I’m at the d.Construct conference today, here to catch up with friends, really, and see what geekery is occurring. No power strips in the auditorium, and the jetlag is making me feel very groggy, so blogging will be light to non-existant, frankly. In fact, this might be the only session I blog, but I do so out of a feeling that Jeff deserves it.
I was critical of Jeff when he spoke at Xtech, not because he had nothing interesting to say but because he managed to say interesting stuff in quite a dull manner. We had a really cool chat about that by email afterwards, so it’s great to see that his talk this time round is snappier, funnier, and far more engaging than Xtech. Obviously this is nothing to do with me, but nonetheless it’s great to see.
Jeff Barr, Amazon
Cool examples of the way that people are using Amazon’s APIs, including one that allows you to visually compare and contrast the specs for computers on sale in Amazon – really neat idea and if I can find the url I’ll link to it.
He also talks a bit about Alexa, which is a web information service which crawls 10 billion web pages and keeps historic data. Does usual link to and links in stuff, does speed data, and web mapping stuff too. You can use Alexa to build a vertical search engine and can specify your own subset of pages you want to search. Basically allows search without needing your own crawlers and server farm.
Simple Storage Service – for storing data on the web. 15 cents per gig per month to store, 20 cent per gig to access. Private and public storage, nothing indexed, nothing processed, just stored. 800 million objects stored already, and is reliable and cost-effective. Simple APIs. Good for things like bit.torrents.

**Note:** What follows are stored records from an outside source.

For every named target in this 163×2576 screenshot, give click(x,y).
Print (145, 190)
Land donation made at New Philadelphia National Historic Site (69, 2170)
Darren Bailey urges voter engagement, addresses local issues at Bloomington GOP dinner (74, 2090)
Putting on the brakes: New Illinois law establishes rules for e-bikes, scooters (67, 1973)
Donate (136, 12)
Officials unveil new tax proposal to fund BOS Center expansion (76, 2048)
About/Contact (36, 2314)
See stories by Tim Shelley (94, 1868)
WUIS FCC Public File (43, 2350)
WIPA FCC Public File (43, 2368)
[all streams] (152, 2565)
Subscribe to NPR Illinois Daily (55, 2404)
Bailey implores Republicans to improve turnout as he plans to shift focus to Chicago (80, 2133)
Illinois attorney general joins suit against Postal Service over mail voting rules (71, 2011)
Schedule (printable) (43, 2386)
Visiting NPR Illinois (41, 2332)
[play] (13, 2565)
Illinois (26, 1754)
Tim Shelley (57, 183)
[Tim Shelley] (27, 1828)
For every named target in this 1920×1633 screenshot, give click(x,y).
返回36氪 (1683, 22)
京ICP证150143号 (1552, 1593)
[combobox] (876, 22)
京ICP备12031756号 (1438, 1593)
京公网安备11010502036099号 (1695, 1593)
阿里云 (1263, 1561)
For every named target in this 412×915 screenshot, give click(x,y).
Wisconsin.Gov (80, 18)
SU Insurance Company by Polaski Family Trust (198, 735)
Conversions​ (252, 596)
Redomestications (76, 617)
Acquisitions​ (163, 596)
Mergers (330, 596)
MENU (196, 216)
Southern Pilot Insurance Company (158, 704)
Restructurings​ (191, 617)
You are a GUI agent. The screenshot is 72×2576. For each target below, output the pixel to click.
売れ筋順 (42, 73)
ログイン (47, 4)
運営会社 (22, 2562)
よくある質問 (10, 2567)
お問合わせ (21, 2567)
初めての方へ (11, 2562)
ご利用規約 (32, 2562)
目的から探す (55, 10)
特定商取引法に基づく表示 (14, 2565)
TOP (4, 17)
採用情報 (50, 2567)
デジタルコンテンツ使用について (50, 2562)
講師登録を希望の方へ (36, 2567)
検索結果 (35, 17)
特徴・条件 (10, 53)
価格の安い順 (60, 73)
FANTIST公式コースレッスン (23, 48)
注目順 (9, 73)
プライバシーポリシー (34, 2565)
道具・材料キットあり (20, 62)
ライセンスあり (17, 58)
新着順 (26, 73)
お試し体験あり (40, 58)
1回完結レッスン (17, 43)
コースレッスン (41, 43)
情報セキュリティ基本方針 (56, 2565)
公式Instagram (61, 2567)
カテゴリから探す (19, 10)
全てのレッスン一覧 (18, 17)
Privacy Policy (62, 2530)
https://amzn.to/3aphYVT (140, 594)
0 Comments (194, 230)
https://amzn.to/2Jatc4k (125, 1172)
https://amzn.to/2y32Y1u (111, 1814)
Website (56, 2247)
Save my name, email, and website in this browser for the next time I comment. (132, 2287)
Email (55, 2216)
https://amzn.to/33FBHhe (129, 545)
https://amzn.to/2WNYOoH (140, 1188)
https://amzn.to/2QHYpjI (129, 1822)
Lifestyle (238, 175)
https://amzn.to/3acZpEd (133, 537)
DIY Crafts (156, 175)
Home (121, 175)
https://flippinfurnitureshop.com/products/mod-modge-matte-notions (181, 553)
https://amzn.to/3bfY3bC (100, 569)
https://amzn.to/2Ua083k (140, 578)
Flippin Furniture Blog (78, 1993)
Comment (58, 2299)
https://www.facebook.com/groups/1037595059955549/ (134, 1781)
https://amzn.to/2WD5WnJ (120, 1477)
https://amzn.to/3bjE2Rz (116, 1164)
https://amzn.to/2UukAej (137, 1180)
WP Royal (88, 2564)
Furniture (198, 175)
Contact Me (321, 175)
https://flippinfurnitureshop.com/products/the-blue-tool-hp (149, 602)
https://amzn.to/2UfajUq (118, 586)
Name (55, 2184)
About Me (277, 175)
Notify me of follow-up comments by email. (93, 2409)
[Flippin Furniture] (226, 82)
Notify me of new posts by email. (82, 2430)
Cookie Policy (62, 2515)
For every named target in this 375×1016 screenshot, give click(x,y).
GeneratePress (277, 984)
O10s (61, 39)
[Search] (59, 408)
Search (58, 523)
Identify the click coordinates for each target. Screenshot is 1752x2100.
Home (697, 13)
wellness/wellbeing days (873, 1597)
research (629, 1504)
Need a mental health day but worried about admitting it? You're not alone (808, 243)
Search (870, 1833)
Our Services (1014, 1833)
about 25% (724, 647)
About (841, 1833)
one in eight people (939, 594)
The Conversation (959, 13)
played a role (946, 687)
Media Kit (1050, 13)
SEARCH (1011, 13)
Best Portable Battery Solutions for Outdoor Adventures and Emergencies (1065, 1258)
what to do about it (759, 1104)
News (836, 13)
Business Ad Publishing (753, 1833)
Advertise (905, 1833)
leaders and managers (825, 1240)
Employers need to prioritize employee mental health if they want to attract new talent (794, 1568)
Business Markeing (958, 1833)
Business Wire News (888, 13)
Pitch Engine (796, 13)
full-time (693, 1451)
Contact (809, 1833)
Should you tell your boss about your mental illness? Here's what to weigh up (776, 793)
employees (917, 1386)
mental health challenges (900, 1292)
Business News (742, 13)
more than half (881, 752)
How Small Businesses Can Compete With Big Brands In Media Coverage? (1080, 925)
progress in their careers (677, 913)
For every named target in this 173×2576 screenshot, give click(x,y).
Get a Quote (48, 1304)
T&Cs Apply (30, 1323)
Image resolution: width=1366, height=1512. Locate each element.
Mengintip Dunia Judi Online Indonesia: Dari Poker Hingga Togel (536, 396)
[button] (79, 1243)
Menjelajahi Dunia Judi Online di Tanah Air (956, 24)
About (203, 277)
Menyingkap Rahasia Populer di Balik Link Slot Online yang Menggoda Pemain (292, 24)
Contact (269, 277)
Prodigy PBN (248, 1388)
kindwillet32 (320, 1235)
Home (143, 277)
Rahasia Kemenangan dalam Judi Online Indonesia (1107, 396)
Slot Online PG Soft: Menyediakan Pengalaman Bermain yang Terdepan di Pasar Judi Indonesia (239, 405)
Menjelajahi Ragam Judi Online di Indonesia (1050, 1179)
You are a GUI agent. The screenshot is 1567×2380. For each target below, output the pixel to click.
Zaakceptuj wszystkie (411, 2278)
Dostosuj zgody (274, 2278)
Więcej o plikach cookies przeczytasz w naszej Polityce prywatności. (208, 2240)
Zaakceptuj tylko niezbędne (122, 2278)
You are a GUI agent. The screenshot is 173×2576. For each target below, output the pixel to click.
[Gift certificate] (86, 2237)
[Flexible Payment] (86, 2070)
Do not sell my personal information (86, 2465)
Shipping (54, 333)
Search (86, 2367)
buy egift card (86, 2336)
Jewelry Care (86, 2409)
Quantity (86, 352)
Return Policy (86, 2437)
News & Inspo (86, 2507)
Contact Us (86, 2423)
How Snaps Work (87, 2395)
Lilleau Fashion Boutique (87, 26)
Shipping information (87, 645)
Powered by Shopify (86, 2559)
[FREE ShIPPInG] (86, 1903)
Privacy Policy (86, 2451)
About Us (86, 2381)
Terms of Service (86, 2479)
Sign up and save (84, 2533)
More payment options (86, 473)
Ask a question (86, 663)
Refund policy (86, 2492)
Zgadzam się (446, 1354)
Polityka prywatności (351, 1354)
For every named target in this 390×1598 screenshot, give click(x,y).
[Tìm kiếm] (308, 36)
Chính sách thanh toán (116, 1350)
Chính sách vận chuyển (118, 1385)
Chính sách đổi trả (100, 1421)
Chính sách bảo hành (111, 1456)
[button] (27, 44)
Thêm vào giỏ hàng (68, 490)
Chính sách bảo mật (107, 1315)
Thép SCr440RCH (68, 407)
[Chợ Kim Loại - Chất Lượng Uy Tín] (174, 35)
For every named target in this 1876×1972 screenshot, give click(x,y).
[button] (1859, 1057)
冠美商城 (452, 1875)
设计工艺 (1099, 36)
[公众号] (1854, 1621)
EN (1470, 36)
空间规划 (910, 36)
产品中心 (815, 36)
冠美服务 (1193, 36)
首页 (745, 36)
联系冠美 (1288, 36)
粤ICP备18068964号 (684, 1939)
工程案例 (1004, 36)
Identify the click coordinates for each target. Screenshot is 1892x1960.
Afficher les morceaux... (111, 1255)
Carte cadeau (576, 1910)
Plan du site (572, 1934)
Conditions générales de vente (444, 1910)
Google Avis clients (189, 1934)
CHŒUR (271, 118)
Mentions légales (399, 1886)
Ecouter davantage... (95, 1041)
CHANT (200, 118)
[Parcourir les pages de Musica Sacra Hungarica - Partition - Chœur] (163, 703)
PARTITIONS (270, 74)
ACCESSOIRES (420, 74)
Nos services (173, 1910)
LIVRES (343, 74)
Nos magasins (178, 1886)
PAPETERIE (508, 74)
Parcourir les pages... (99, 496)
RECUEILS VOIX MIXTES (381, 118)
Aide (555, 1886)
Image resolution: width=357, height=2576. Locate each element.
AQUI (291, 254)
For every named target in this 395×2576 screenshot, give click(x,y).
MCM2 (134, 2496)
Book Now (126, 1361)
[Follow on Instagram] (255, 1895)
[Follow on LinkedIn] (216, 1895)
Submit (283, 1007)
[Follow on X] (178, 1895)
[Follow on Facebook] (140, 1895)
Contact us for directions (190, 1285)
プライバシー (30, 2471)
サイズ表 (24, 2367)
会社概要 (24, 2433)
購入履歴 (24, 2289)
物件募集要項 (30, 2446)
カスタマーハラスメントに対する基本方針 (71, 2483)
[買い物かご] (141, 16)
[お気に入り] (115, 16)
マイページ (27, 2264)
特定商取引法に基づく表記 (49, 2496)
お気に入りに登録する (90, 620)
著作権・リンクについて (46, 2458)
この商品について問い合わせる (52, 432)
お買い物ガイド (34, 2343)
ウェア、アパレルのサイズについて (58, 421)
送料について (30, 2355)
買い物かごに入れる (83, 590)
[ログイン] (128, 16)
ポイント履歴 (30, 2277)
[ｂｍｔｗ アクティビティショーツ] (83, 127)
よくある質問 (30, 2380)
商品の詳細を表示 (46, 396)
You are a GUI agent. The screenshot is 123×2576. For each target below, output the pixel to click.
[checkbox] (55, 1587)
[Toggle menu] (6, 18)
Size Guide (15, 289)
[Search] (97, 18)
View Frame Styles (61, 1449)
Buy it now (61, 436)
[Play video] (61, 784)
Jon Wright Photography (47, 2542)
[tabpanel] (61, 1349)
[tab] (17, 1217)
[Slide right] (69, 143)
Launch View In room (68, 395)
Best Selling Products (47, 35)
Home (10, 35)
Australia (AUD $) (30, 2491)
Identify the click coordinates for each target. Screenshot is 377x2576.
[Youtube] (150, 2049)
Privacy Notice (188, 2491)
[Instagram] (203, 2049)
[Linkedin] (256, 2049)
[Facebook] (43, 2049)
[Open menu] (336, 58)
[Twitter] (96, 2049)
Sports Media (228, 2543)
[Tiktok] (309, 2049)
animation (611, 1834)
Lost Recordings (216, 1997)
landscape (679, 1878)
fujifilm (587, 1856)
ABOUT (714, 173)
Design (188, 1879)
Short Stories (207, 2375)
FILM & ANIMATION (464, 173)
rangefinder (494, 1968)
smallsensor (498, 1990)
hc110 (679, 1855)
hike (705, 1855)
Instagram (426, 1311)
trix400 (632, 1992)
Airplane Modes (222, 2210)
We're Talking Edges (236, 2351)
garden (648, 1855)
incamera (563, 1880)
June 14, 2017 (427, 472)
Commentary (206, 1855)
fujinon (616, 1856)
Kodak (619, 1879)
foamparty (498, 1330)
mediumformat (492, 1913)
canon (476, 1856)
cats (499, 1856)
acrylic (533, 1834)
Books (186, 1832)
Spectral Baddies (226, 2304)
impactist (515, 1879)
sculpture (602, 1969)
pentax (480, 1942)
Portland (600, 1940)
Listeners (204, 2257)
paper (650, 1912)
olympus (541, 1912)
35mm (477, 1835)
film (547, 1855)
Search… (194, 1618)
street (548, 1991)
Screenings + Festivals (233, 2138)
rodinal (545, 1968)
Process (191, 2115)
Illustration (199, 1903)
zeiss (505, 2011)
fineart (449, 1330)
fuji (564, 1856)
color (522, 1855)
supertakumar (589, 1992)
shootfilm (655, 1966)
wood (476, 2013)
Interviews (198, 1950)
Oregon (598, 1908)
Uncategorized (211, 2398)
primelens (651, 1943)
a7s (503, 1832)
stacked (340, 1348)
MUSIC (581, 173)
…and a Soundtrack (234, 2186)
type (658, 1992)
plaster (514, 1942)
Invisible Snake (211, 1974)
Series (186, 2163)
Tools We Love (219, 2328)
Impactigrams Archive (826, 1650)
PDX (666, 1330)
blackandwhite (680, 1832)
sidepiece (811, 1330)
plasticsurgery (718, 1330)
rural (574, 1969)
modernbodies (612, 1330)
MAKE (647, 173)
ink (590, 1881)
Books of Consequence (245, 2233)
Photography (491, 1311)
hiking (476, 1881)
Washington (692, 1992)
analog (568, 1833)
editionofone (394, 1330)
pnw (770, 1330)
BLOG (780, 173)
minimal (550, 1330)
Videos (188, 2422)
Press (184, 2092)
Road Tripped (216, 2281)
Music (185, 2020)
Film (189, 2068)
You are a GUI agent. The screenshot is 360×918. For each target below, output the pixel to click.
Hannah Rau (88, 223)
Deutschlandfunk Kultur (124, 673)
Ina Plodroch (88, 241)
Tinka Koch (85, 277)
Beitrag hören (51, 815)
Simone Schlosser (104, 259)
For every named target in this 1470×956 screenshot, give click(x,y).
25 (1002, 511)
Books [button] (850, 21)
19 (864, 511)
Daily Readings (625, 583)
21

Lots of cool apps: S3 Explorer, filiciou.us, S3 Ajax Wiki (just an Ajax front to S3), Backup Manager, S3 Fox runs inside Firefox and tells you exactly what’s your in your account so gives you your local file system and your S3 account (or multiple accounts).
M-turk – people to do real work, APIs to make requests and do work on your behalf. Work requests are called HITs, and you can control skill sets of the workers using ‘Qualifications’, e.g. you can check to see if someone can translate French into English by seeing if they can read French. So you put up your Human Intelligence Task, someone does it the task, and then you pay them. Puts human into a processing loop. Can have same work done by several people so that if the majority give the same answer you accept that as the correct answer.
Removes the need for AI in applications by simply asking a person. Have the ability to feed high-volume tasks through to a distributed workforce – access to 1000s of people quickly and cost-efficiently.
Examples. One early HIT was asking 10,000 people to draw a sheep. Huge variety of skill levels, but cost only $200. Created a ‘Sheep Market’. Took workers 109 seconds on average to draw a sheep, and harvested them as 11 sheep per hour.
Casting Words transcribe podcasts with very high quality results.
You can create your HITs using the HIT-Builder.
Amazon Powered things in Second Life, Second 411 – can use a HUD (heads up display), which you can use do to Amazon searches.
Life2Life is a search of Amazon inside Second Life.
Virtual kitchen that can be used to interview people based on what you want to purchase and will then guide you to a set of results.
Also a virtual book store.
Also a mixed reality presentation that Jeff gave last week that was attended by about 40 avatars in Second Life.